- PROMPT
Write out the material word for word, from its first line up to and including the line that contains "coord(618,364)". Omit the pictures.

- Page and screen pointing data
■ ■ ■ ■ ■

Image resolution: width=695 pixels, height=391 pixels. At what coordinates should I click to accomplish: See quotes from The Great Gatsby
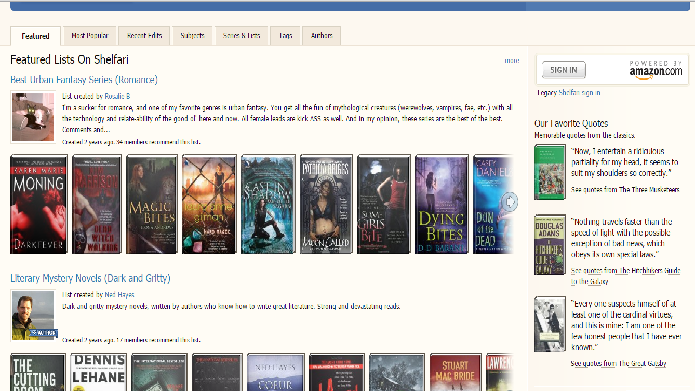coord(618,364)
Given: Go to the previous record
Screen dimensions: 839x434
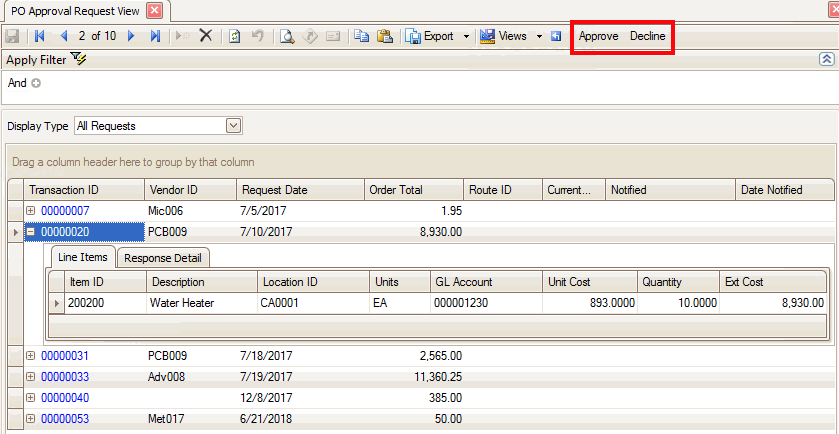Looking at the screenshot, I should point(64,36).
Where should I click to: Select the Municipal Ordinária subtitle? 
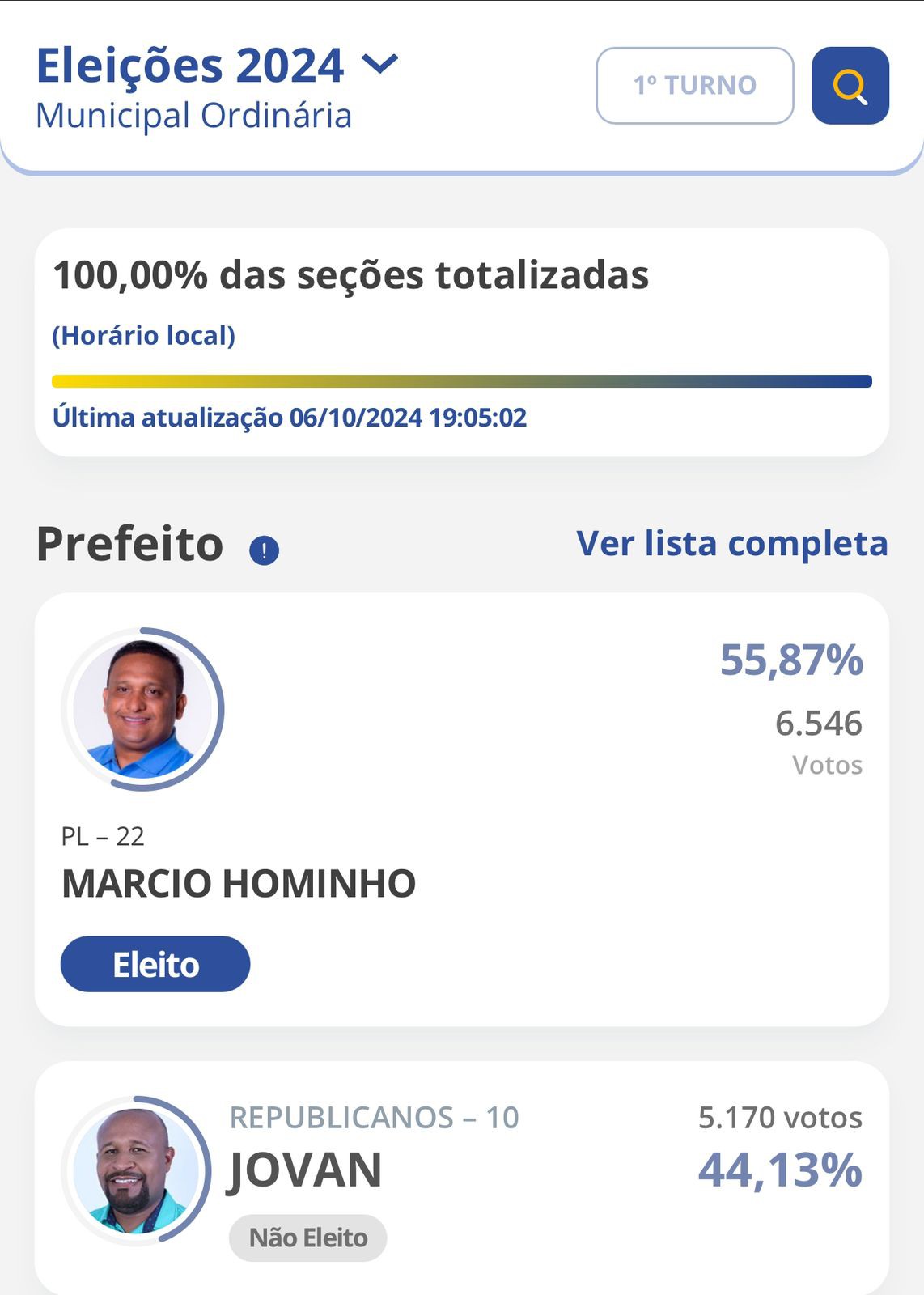pyautogui.click(x=194, y=116)
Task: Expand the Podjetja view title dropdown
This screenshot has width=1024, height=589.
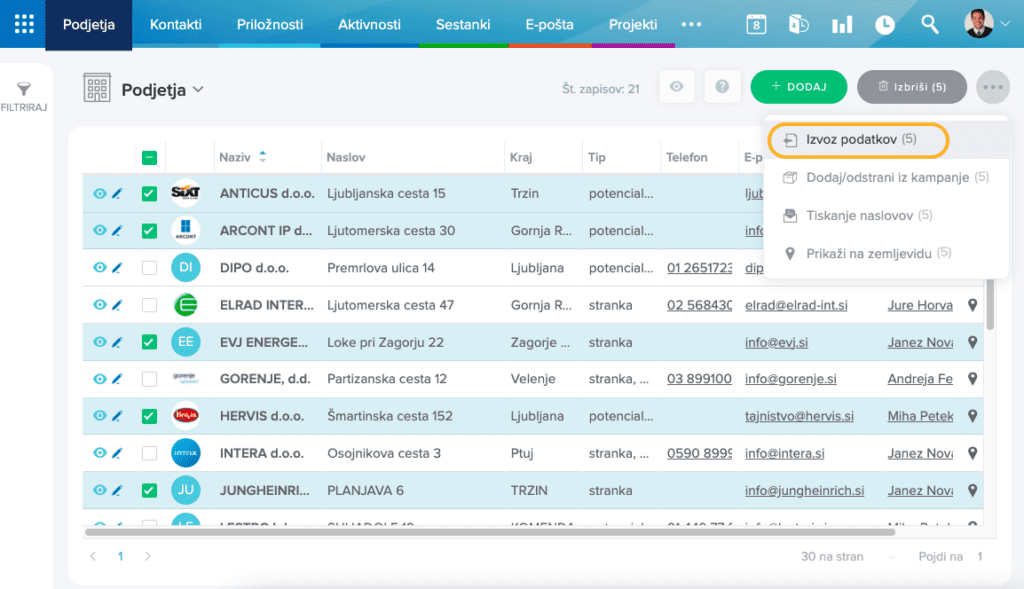Action: click(x=198, y=90)
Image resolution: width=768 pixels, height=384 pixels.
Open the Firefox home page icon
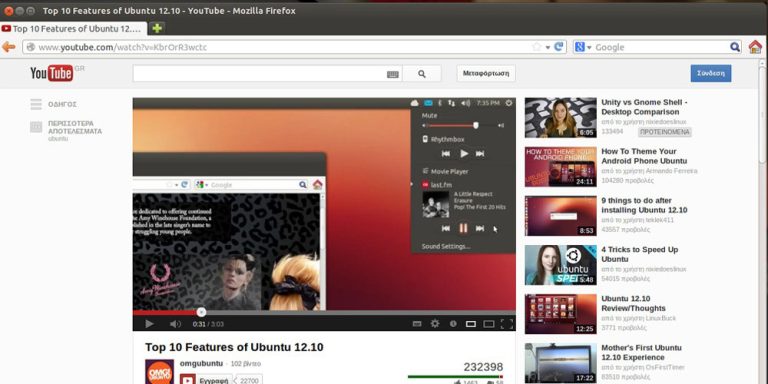[755, 47]
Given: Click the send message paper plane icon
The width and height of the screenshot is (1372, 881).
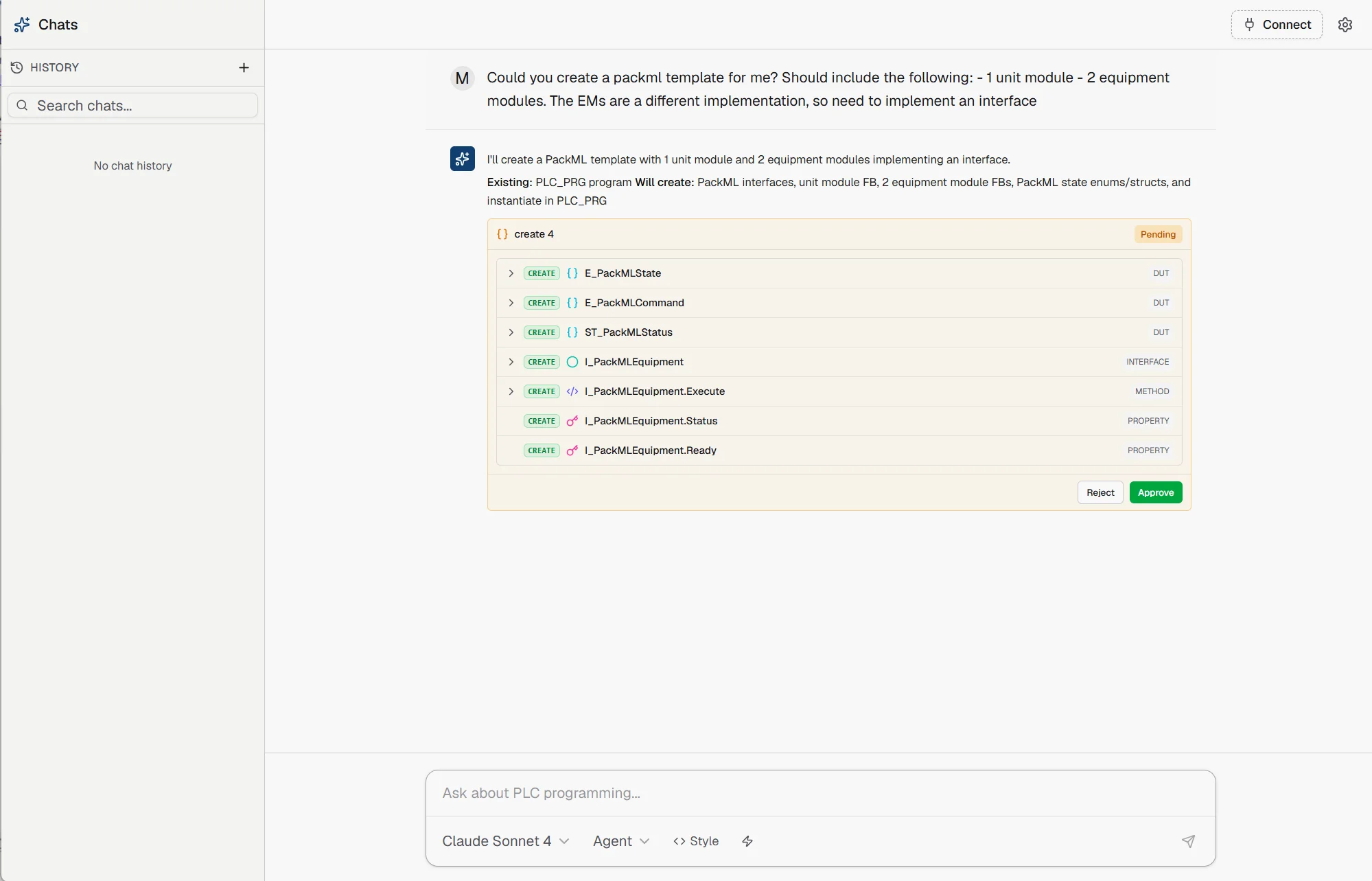Looking at the screenshot, I should pyautogui.click(x=1188, y=841).
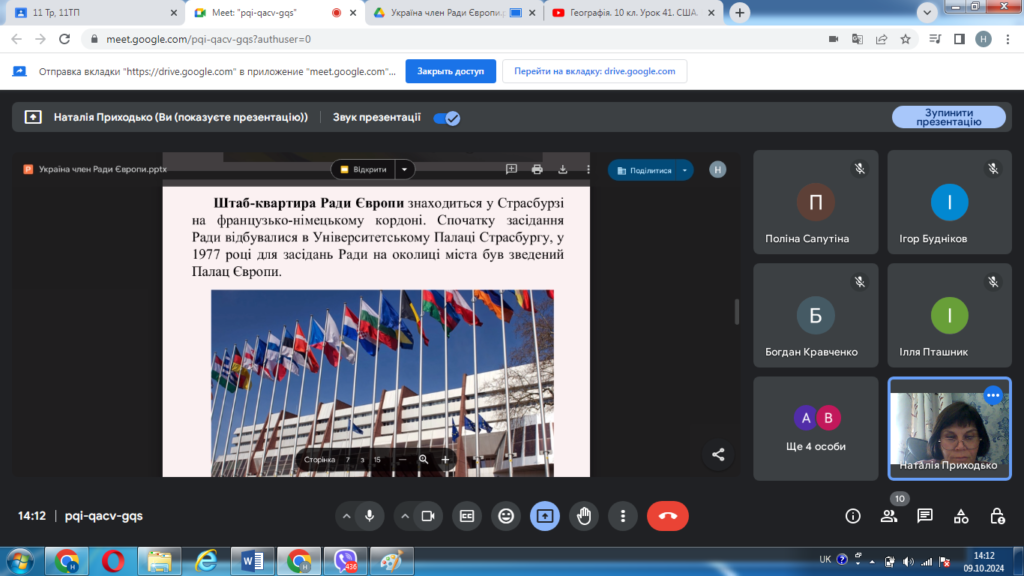The width and height of the screenshot is (1024, 576).
Task: Open Viber from the Windows taskbar
Action: 346,560
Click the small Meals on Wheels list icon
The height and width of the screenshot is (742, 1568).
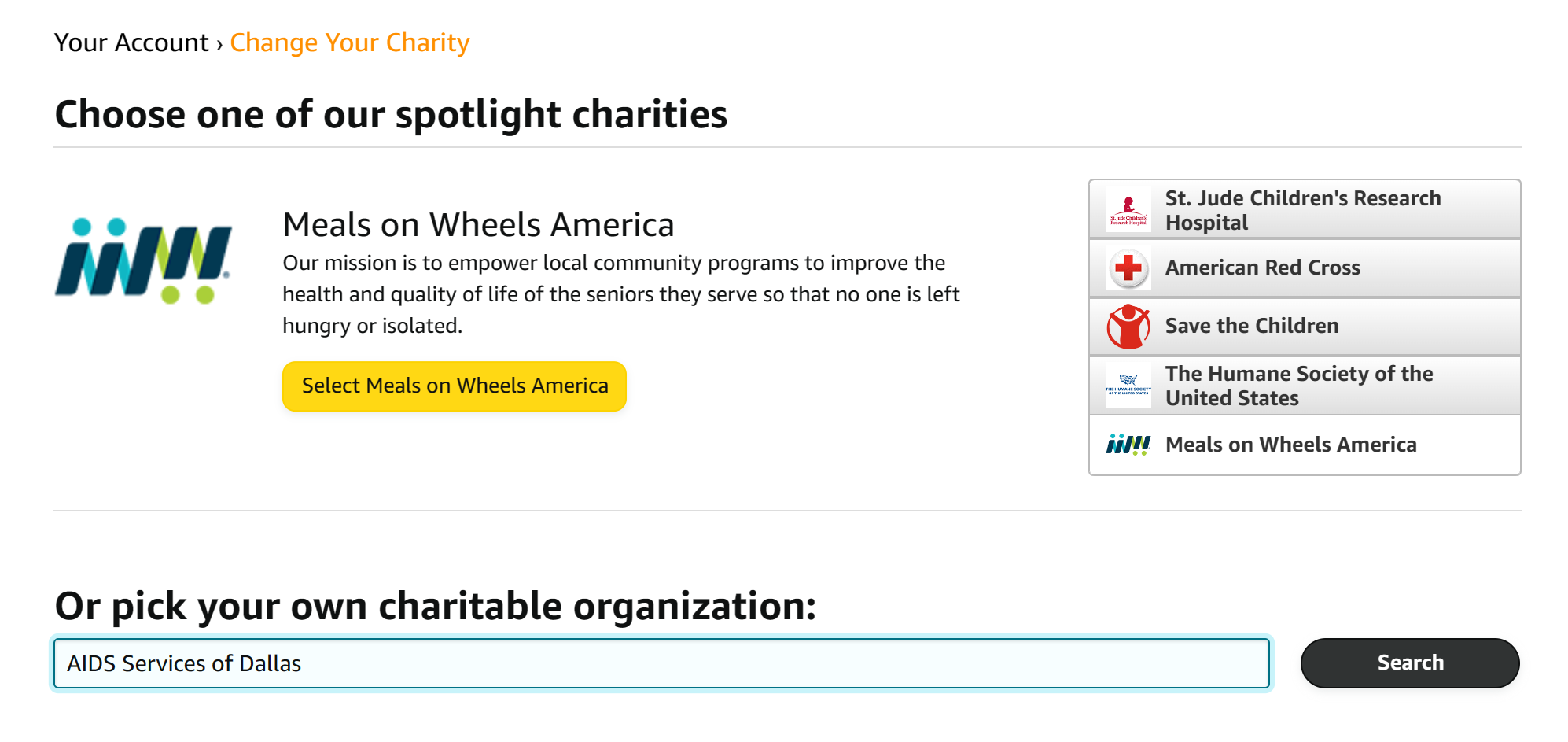click(1128, 445)
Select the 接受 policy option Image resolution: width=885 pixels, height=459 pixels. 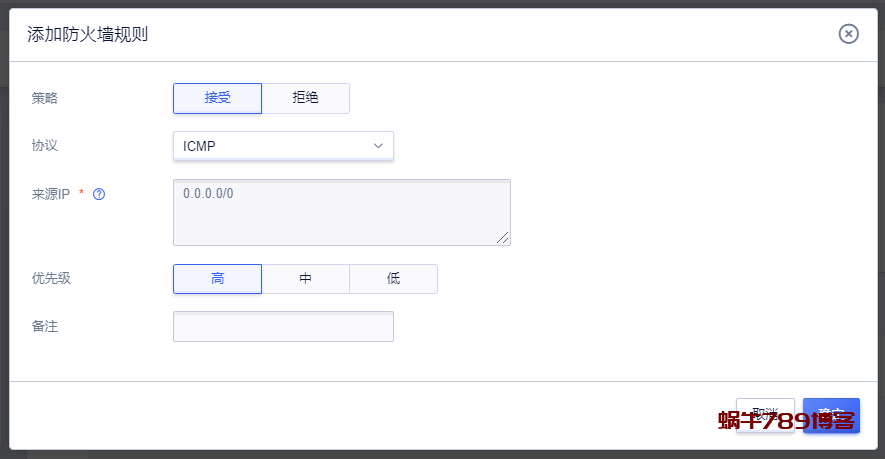[217, 98]
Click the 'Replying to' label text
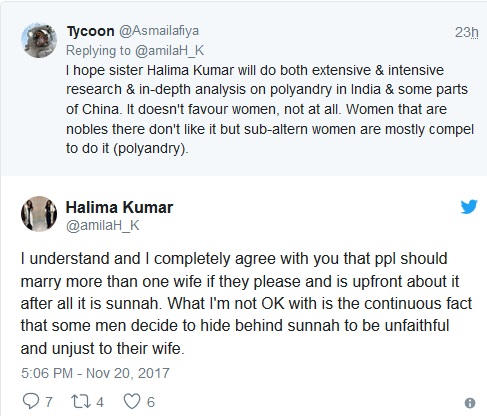Viewport: 487px width, 416px height. 98,51
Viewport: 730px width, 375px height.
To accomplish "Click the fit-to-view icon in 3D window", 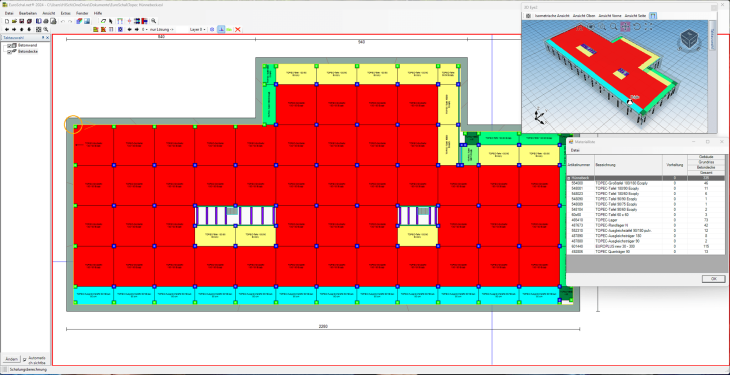I will (x=649, y=27).
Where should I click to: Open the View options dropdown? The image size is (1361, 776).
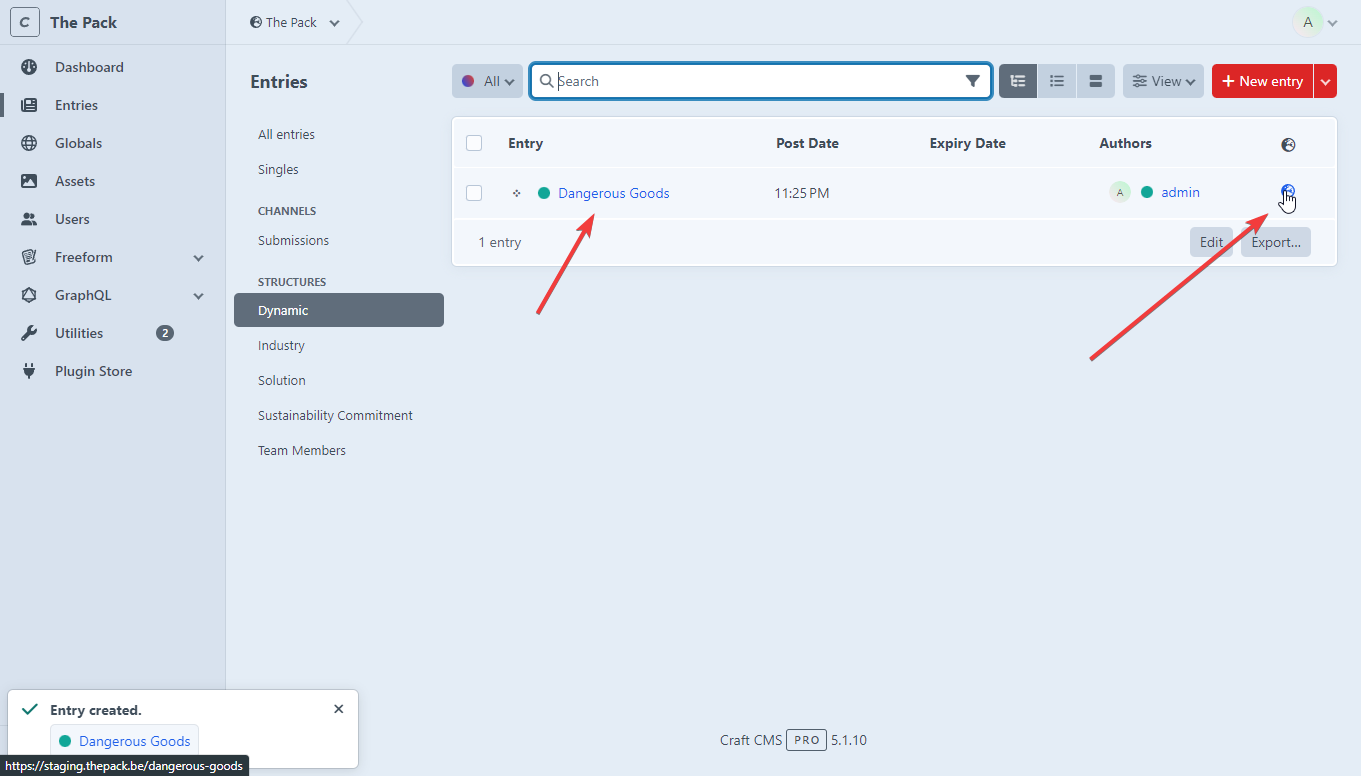1162,81
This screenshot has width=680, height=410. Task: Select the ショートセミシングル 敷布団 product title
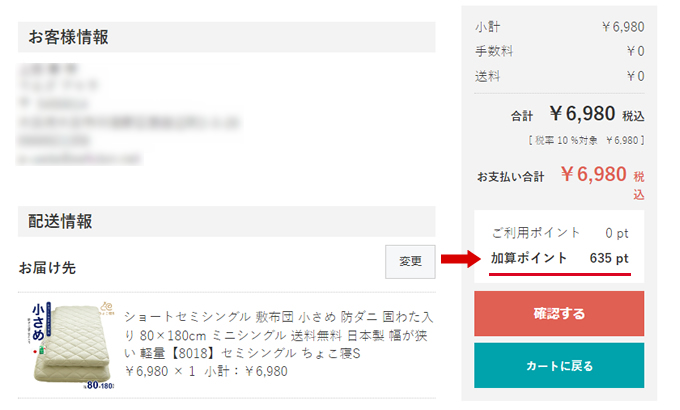point(278,335)
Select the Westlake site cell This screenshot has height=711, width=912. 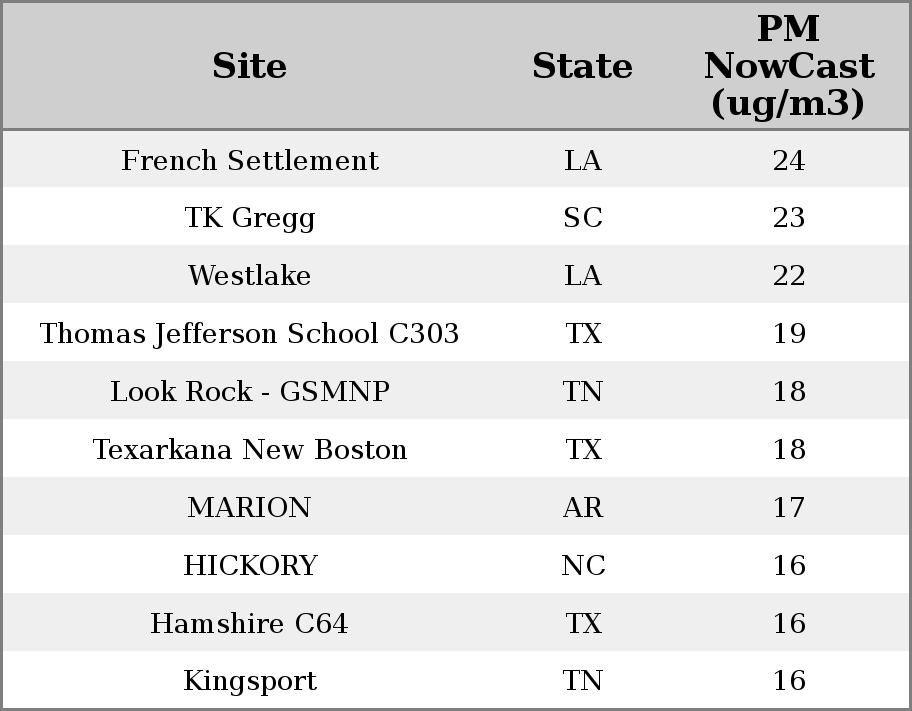[x=250, y=275]
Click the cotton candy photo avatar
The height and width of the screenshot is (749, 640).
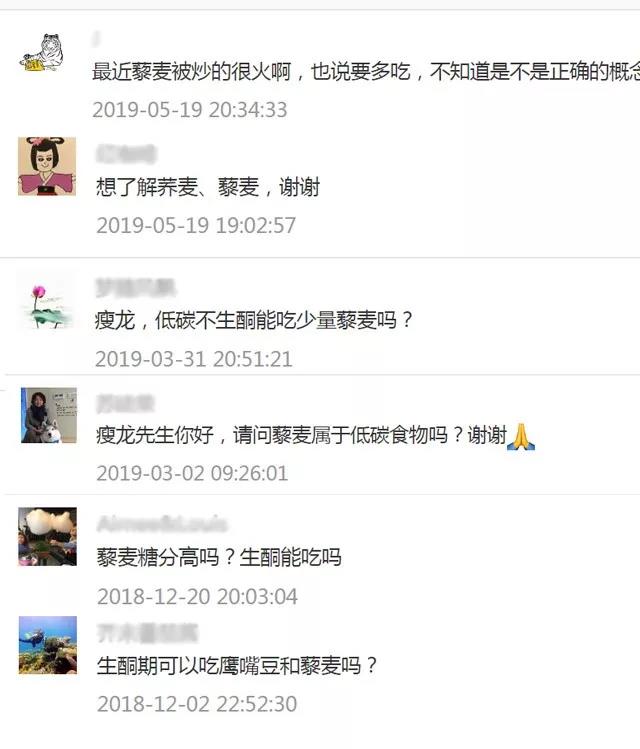point(47,536)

■ ■ ■ ■ ■

- RESULT OF THE EXERCISE
Image resolution: width=695 pixels, height=391 pixels. At what coordinates should I click to accomplish: See quotes from The Great Gatsby
coord(618,364)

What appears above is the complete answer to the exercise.